Chociaż reaktywne formy tlenu (RFT) i azotu (RFA) znane są przede wszystkim ze swego niekorzystnego wpływu na komórki poprzez bezpośrednie uszkadzanie biochemicznych składników komórek, ze względu na swe szczególne własności chemiczne są one często wykorzystywane przez organizm ludzki do własnych celów. Dlatego komórki ludzkie wyposażone są w wiele systemów enzymatycznych służących do fizjologicznej generacji endogennych reaktywnych oksydantów (najbardziej znanym z nich jest oksydaza NADPH służąca wywołaniu „wybuchu tlenowego” w neutrofilach, gdzie reaktywne oksydanty mają działanie bakteriobójcze). Niektóre reaktywne oksydanty (nadtlenek wodoru, tlenek azotu) są również przez komórki wykorzystywane jako pośrednie mediatory w szlakach przekaźnictwa sygnałów. Ze względu na potencjalną szkodliwość reaktywnych oksydantów ich produkcja w komórce musi być ściśle kontrolowana i regulowana, jednak w większości przypadków niewiele wiadomo na temat mechanizmów molekularnych tej regulacji. W naszym laboratorium staramy się identyfikować egzogenne czynniki wywołujące wzrost produkcji endogennych reaktywnych oksydantów w ludzkich komórkach oraz prześledzić szlaki przekaźnictwa sygnałów odpowiedzialne za działanie tych czynników. W ramach tego projektu badawczego udało nam się m.in. wykazać, że anizomycyna powoduje znaczący wzrost produkcji reaktywnych form tlenu w komórkach nowotworowych przez indukcję ekspresji komórkowych oksydaz NAD(P)H.

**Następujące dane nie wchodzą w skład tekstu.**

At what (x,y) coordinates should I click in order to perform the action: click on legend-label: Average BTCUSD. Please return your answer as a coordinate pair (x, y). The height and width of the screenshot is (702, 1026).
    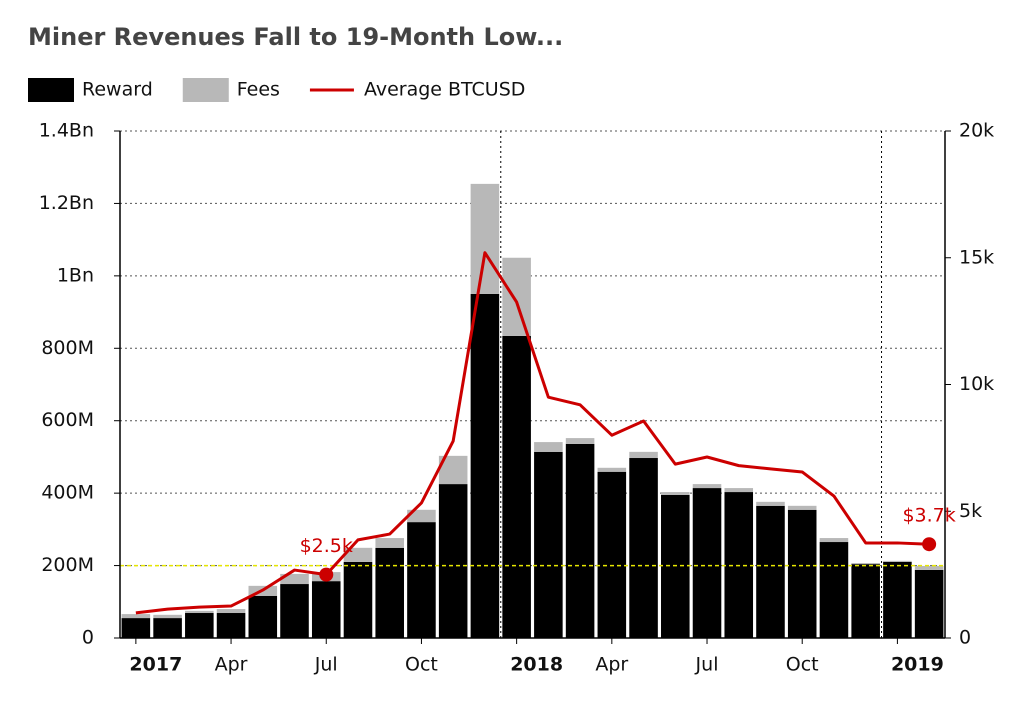
    Looking at the image, I should click on (444, 90).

Mechanizmy regulacji ekspresji genu BLVRA.
Reduktaza biliwerdynowa to jeden z głównych enzymów szlaku katabolizmu hemu, redukujący powstającą w wyniku działania oksygenazy hemowej (znanej jako enzym o ekspresji ściśle regulowanej na poziomie transkrypcyjnym) biliwerdynę do bilirubiny. Lipofilowa bilirubina stanowi z kolei ważny antyoksydant (związek chroniący komórkę przed szkodliwym działaniem reaktywnych oksydantów, takich jak np. wolnorodnikowe pochodne tlenu), którego niskie stężenie w komórkach kompensowane jest szybką ponowną redukcją powstającej w wyniku jej nieenzymatycznego utlenienia biliwerdyny z powrotem do bilirubiny. W mechanizmie tym, zwanym cyklem bilirubinowym, reduktaza biliwerdynowa jest enzymem kluczowym, a jej aktywność determinuje stopień ochrony zapewniany komórce przez bilirubinę. W naszej grupie badawczej poddajemy weryfikacji hipotezę, że reduktaza biliwerdynowa podlega regulacji ekspresji na poziomie transkrypcyjnym przez czynniki prooksydacyjne i że jej indukcja jest w pewnych warunkach skoordynowana z indukcją oksygenazy hemowej w komórkach hodowanych in vitro.